And I said, okay, totally hear you on all of these critiques, but I want to take a step back and just see if we can articulate why the author wrote this article, right? What's up in this article? What's important about it? What's its purpose? And there were crickets in the room and I realized that we spend so much of our time in the academy preparing students to critique, getting them ready to push back against the things that they're reading and to formulate their own original arguments absolutely crucial to the work that they do, but we don't spend a lot of time with really getting them to understand and articulate somebody else's argument and to figure out what's worth supporting in that argument. And that's where this idea of attempting to shift our perspective to thinking with a bit more generosity came from, was just starting to think about what graduate education would be like if we started out in the Peter Elbow doubting and believing game, if we gave just a bit more weight to believing before we leapt into doubting, and were able really to think more productively with one another.
And that led me, that initial thought led me into this entire kind of a reevaluation of the world in which I was working, looking around and recognizing the ways in which the academy instills in each of us, whether we are aware of it or not, a deeply competitive, highly individualistic mode of understanding that if I am going to get work done, if I am going to be accomplished, if I am going to succeed, it's going to be me by myself and it's anybody else's success or accomplishment potentially takes something away from me. We operate in this zero sum game that's altogether unfortunate. It's deeply unhealthy for our relationships with our colleagues, with our fields, with all kinds of people around us, but it's also deeply unhealthy for ourselves and our self-understanding in this larger academic environment in which really the benefits of the work that we do are all about dialogue and they're all about collaboration and they're all about support for others as they're developing their work as well.
And so figuring out how to rebuild an academy that could be that space where we prioritize collaboration and mutual support and the importance of dialogue and not just our speaking role in the dialogue, but our listening role in the dialogue and our support for what others are saying, trying to rebuild that academy would require not just individual transformation. I have read generous thinking and my view of the world is completely new and I really am a whole new person. It's not just that change of heart that's required. It's really a structural change within our institutions to figure out how our institutions can adequately support and reward that kind of collective collaborative work rather than always only providing rewards on an individual basis. And so that is sort of where I ended Generous Thinking, and that's what led me into Leading Generously, what kind of institution would be able to support that work, and what qualities would the leaders of that institution need to embody and really genuinely inhabit in order to build an institution capable of supporting a more collaborative, collegial, healthy mode of engagement with the work that we do and with one another.
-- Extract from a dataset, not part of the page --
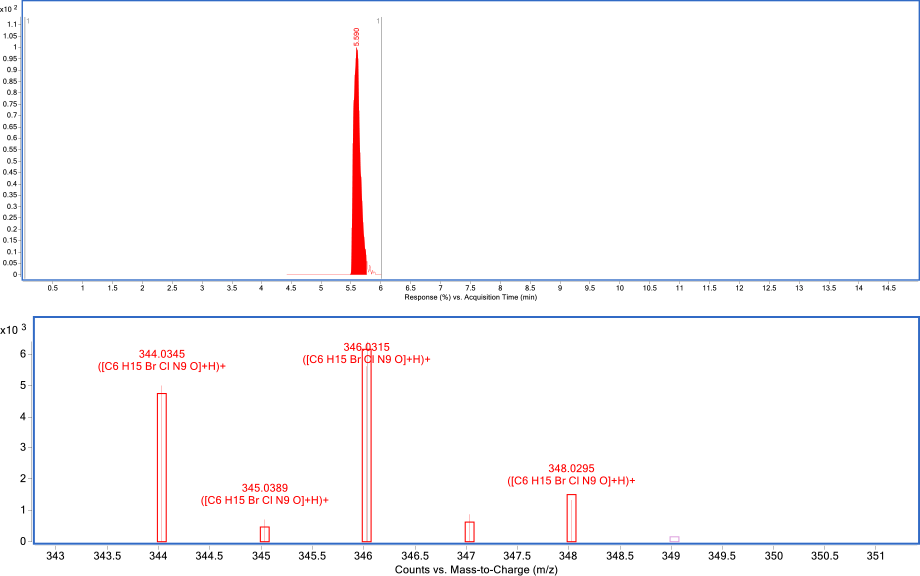Click the 346.0315 mass value label

pyautogui.click(x=366, y=347)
So that's where those two projects came from.
RPR: Yeah, I love that. It's so interesting how just small experiences can lead to such big insights and to just big, just kind of change the way you think about your sector, your institution, your profession, all of those kinds of things. So it's wonderful to hear the impetus of that. And I mean, it's so accurate. I mean, I study and write a lot about burnout and a lot of what leads us into that spiral. It does come from that constant culture of critique, right?
KF: Absolutely.
RPR: Everything you do is judged by someone else or multiple people and often in a blind way. So you don't know, you're not having a dialogue with someone who's reading your manuscript or who is looking at your tenure portfolio, or it's a constant kind of secret critique behind the scenes that you're not even a part of that conversation.
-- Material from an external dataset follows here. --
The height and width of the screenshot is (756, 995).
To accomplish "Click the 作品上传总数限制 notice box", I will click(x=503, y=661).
KF: And thinking about those two particular moments of critique, right? Peer review, like double anonymous peer review in which we're all going to be completely impartial and neutral in the ways that engage with one another as if that's a thing that human beings can do, which clearly we cannot. But in that moment and in the moment of tenure review, or even if we just want to say annual merit review, whatever that moment of personnel review is that folks are dealing with, similarly, we create policies and processes that are designed to make them as anonymous and as impartial as possible, but we misunderstand that anonymity and impartiality end up validating certain kinds of work that are more aligned with the status quo than others, and they end up affirming certain kinds of people as well. And because of that, really beginning to think about how we might take those processes, both of which are gatekeeping in a whole lot of ways, right?
It's are you going to be allowed to publish your article in this journal or are you going to be allowed to continue your employment with this university instead of having processes that are always about are you in out that require this artificial impartiality? Could we imagine processes instead that are formative, that are designed in the case of peer review, to take the work that's being submitted for publication and make it absolutely as good as it can possibly be so that it can be published, right? Rather than understanding this as a review to determine whether it will be published. And similarly with personnel processes like the tenure review, can we think of those as not this upper out marker of you've been here for six years, did you do enough and instead understand that this review for tenure is attempting to figure out whether the past six years give us confidence that this person is going to continue to develop into an amazing scholar going forward.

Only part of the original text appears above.